Copy out everything from the line containing "You are a GUI" down to the line containing "This screenshot has width=595, height=431.", replacing "checkered" with "plaid" and leaving the rest unchanged.

» MATERIAL PROVIDED:
** BEGIN **

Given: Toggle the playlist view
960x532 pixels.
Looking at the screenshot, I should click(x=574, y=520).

** END **
** BEGIN **

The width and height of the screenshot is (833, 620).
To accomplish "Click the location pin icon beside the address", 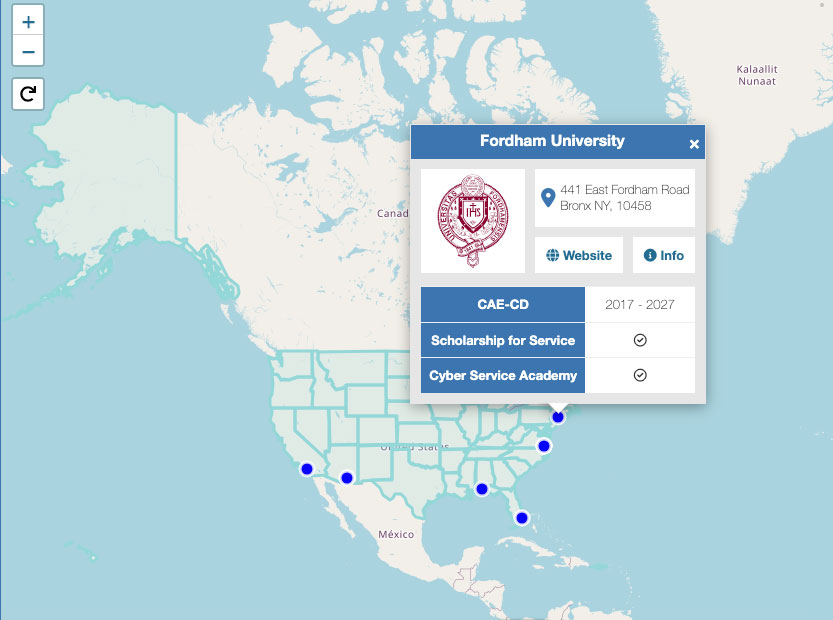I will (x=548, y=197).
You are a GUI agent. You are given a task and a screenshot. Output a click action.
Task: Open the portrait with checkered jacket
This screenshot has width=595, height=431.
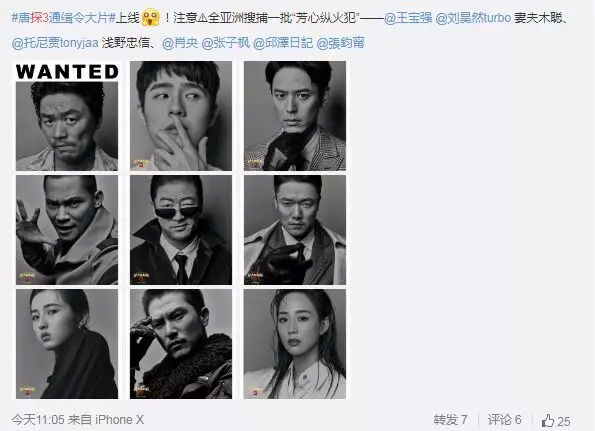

** END **

» EXERCISE RESPONSE:
You are a GUI agent. You are given a task and a screenshot. Output a click action.
Task: Open the portrait with plaid jacket
This screenshot has width=595, height=431.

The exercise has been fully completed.